I'm trying to solve $$\int_{-\infty}^\infty \frac{Im(k(\omega'))}{\omega'^2 - \omega^2} d\omega'$$
Is this function a Dirac delta function? If so I'm not convinced, since a Dirac delta function is $0$ if $\omega' \neq \omega$ and $\infty$ if $\omega' = \omega$.
Furthermore, if the function above is a Dirac delta function, I'm wondering if the Dirac delta function is only this part $$\int_{-\infty}^\infty \frac{1}{\omega'^2 - \omega^2} d\omega'$$, thus to solve this integral I could use $$\int_{-\infty}^\infty f(\omega')\delta(\omega' - \omega) = f(\omega) = Im(k(\omega))$$
This is not a delta function. As is, the integral is undefined for real $\omega$, due to the singularities at $\omega' = \pm \omega$. For complex $\omega$, the integral converges, but is still not equal to a delta function. If $\omega$ has an infinitesimal imaginary part, then a delta function does appear, and its sign depends on the sign of the imaginary part of $\omega$ (look up the Sokhotski–Plemelj theorem).

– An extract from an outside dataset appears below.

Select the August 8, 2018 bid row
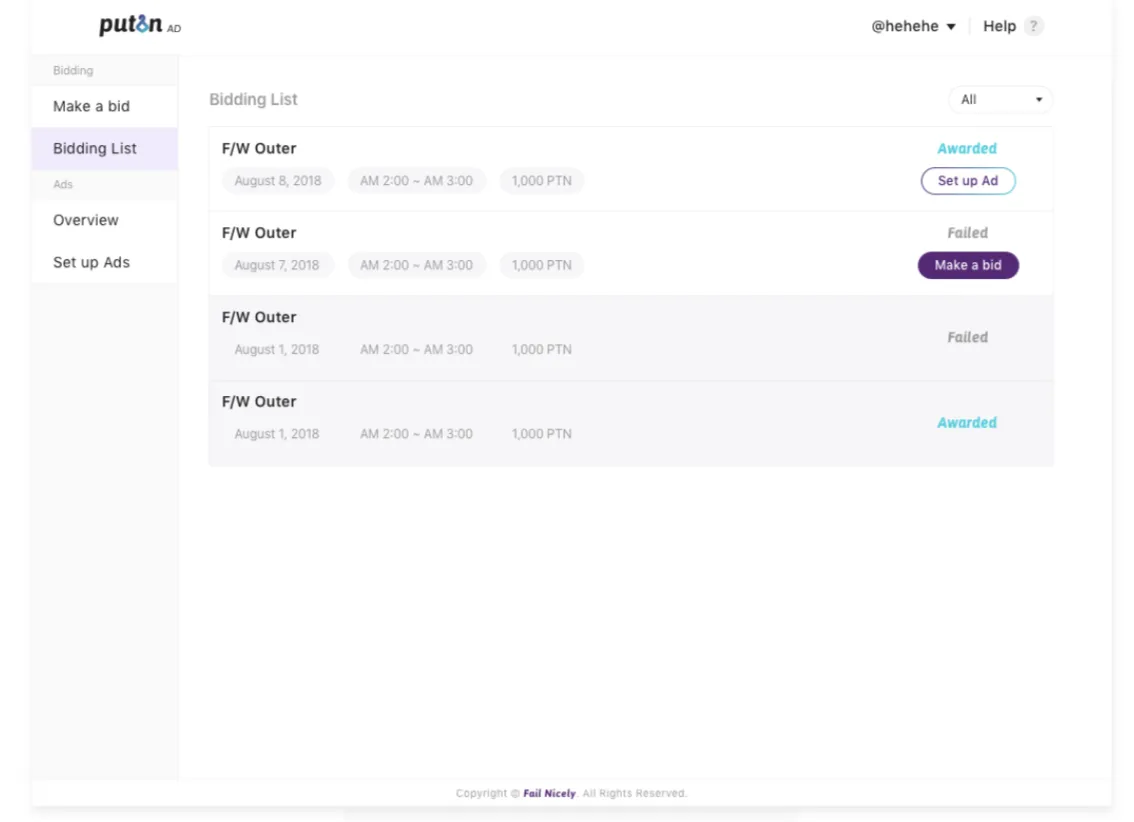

Given the form of your integral, I assume that you are doing physics, and care about the Kramers-Kronig relations. In this case, $\omega$ is real, but the integral should be interpreted as a Cauchy principal value integral. In this case, the integral is related to the real part of $k(\omega)$. However, this only holds, since in physics, one can insist that (i) $k(\omega)$ is analytic in the upper-half plane of complex $\omega$ (this follows from causality), and (ii) $k(t)$ (the function in the time-domain) is real.
For details, please read over the Wikipedia page for the Kramers-Kronig relations (in particular, the section titled "Physical interpretation and alternate form"). If you have further questions, a better place to ask is probably physics stackexchange.